Setting up a Nightly Build Process with Jenkins, SVN and Nexus

We wanted to set up a nightly integration build with our projects so that we could run unit and integration tests on the latest version of our applications and their underlying libraries.  We have a number of libraries that are shared across multiple projects and we wanted this build to run every night and use the latest versions of those libraries even if our applications had a specific release version defined in their Maven pom file.  In this way we would be alerted early if someone added a change to one of the dependency libraries that could potentially break an application when the developer upgraded the dependent library in a future version of the application.

The chart below illustrates our dependencies between our libraries and our applications.

image

Updating Versions Nightly

Both the Crossdock-shared and Messaging-shared libraries depend on the Siesta Framework library.  The Crossdock Web Service and CrossdockMessaging applications both depend on the Crossdock-Shared and Messaging-Shared libraries.  Because of the dependency structure we wanted the SiestaFramework library built first.  The Crossdock-Shared and Messaging-Shared libraries could be built in parallel, but we didn’t want the builds for the Crossdock Web Service and CrossdockMessaging applications to begin until all the libraries had finished building.  We also wanted the nightly build to tag subversion with the build date as well as upload the artifact up to our Nexus “Nightly Build” repository.  The resulting artifact would look something like SiestaFramework-20120720.jar

Also as I had mentioned, even though the CrossdockMessaging app may specify in its pom file it depends on version 5.0.4 of the SiestaFramework library.  For the purposes of the nightly build, we wanted it to use the freshly built SiestaFramework-NIGHTLY-20120720.jar version of the library.

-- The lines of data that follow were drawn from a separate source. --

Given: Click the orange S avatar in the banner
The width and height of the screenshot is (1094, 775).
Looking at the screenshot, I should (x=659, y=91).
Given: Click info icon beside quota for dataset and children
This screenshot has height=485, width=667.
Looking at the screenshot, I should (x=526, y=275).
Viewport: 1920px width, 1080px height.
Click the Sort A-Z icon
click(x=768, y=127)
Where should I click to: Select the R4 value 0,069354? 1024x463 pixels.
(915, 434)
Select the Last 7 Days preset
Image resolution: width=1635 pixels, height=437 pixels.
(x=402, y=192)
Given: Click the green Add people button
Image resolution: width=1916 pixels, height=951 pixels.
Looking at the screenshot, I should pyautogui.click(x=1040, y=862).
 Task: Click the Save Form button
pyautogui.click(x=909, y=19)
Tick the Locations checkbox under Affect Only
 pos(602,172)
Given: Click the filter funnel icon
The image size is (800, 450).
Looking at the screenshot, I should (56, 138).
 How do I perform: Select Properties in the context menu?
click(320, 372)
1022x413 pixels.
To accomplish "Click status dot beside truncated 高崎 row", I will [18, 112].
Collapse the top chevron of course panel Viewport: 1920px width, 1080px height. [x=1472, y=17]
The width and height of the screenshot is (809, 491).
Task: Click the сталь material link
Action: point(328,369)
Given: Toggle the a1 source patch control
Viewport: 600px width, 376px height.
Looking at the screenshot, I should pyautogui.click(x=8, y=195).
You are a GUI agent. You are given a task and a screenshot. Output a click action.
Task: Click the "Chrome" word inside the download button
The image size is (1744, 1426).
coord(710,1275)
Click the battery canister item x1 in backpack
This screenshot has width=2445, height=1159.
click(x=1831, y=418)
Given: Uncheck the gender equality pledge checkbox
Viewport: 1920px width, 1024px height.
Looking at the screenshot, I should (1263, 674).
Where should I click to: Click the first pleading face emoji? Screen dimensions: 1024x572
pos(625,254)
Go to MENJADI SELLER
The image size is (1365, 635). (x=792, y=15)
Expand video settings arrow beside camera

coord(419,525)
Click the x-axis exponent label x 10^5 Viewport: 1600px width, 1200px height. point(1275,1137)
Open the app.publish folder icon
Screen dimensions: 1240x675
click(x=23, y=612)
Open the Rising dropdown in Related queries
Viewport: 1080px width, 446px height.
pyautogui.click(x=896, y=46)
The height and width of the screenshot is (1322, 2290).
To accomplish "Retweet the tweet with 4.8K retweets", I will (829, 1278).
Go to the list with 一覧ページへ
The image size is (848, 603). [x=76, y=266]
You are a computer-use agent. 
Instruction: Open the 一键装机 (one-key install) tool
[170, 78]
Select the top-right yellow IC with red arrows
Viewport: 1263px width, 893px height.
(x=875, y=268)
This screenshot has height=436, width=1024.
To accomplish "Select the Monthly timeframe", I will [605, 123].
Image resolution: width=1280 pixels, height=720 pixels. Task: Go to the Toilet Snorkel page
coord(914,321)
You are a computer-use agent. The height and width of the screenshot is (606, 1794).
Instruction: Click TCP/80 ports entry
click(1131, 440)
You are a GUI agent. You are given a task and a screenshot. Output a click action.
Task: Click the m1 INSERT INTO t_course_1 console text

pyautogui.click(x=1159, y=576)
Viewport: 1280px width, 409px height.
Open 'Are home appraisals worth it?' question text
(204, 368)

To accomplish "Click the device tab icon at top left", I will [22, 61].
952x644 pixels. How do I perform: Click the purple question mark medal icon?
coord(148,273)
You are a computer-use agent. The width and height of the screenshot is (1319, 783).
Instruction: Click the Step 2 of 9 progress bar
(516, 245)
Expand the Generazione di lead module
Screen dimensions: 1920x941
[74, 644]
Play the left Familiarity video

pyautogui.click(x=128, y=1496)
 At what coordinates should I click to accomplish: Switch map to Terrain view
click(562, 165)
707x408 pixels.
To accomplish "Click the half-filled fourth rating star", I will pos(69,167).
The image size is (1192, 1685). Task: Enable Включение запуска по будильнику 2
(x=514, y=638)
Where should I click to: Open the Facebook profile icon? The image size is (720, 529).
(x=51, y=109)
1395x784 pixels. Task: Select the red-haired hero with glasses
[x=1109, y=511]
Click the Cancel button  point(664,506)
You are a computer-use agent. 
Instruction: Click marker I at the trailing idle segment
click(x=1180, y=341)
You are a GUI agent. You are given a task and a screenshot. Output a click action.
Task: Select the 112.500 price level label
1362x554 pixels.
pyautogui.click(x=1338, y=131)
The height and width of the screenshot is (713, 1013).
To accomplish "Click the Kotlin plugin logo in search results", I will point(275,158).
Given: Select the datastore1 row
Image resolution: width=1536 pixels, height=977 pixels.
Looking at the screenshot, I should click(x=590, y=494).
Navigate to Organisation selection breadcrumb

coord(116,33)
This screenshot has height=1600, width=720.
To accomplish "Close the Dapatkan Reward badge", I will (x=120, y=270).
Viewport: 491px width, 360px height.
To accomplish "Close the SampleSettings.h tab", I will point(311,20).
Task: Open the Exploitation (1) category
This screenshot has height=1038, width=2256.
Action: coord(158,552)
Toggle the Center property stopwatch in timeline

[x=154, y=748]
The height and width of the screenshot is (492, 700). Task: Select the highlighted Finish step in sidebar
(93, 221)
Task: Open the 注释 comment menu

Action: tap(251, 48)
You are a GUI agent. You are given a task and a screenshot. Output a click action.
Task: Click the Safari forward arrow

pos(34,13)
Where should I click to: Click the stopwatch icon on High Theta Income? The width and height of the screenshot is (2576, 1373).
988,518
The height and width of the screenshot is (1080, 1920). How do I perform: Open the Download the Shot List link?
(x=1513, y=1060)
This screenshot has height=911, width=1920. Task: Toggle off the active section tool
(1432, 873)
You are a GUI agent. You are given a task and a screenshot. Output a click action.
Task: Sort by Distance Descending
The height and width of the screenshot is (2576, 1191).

The first problem to tackle was getting the current date into the project’s version number.  For this I started with the Jenkins Zentimestamp plugin.  With this plugin the format of Jenkin’s BUILD_ID timestamp can be changed.  I used this to specify using the format of yyyyMMdd for the timestamp.

image

The next step was to get the timestamp into the version number of the project.  I was able to accomplish this by using the Maven Versions plugin.  One of the things that the Versions plugin can do is to allow you to override the version number in the pom file dynamically at build time.  The code snippet from the SiestaFramework’s pom file is below.

<plugin>
   <groupId>org.codehaus.mojo</groupId>
   <artifactId>versions-maven-plugin</artifactId>
   <version>1.3.1</version>
</plugin>

At this point the Jenkin’s job can be configured to invoke the “versions;set” goal, passing in the new version string to use.  The ${BUILD_ID} Jenkins variable will have the newly formatted date string.

image

This will produce an artifact with the name SiestaFramework-NIGHTLY-20120720.jar


Uploading Artifacts to a Nightly Repository

Since this job needed to upload the artifact to a different repository from our Release repository that is defined in our project pom files the “altDeploymentRepository” property was used to pass in the location of the nightly repository.

image

The deployment portion of the SiestaFramework job specifies the location of the nightly repository where ${LYNDEN_NIGHTLY_REPO} is a Jenkin’s variable which contains the nightly repo URL.


Tagging Subversion

Finally, the Jenkins Subversion Tagging Plugin was used to tag SVN if the project was successfully built.  The plugin provides a Post-build Action for the job with the configuration section shown below.

image


Dynamically Updating Dependencies.

So now that the main project is set up, the dependent projects are set up in a similar way, but need to be configured to use the SiestaFramework-NIGHTLY-20120720 of the dependency rather than whatever version they currently have specified in their pom file.  This can be accomplished by changing the pom to use a property for the version number of the dependency.  For example, if the snippet below was the original pom file.

<dependencies>
   <dependency>
      <groupId>com.lynden</groupId>
      <artifactId>SiestaFramework</artifactId>
      <version>5.0.1</version>
   </dependency>
</dependencies>

It could be changed to the following to allow the SiestaFramework version to be set dynamically.

<properties>
   <siesta.version>5.0.1</siesta.version>
</properties>

<dependencies>
   <dependency>
      <groupId>com.lynden</groupId>
      <artifactId>SiestaFramework</artifactId>
      <version>${siesta.version}</version>
   </dependency>
</dependencies>

This version can then be overriden by the Jenkins job. The example below shows the Jenkins configuration for the Crossdock-shared build.

image


Enforcing Build Order

The final step in this process is setting up a structure to enforce the build order of the projects.  The dependencies are set up in such a way that SiestaFramework needs to be built first, and the Crossdock-shared and Messaging-shared libraries can be run concurrently once SiestaFramework finishes. The Crossdock Web Service and CrossdockMessaging application jobs can be run concurrently, but not until after both shared libraries have finished.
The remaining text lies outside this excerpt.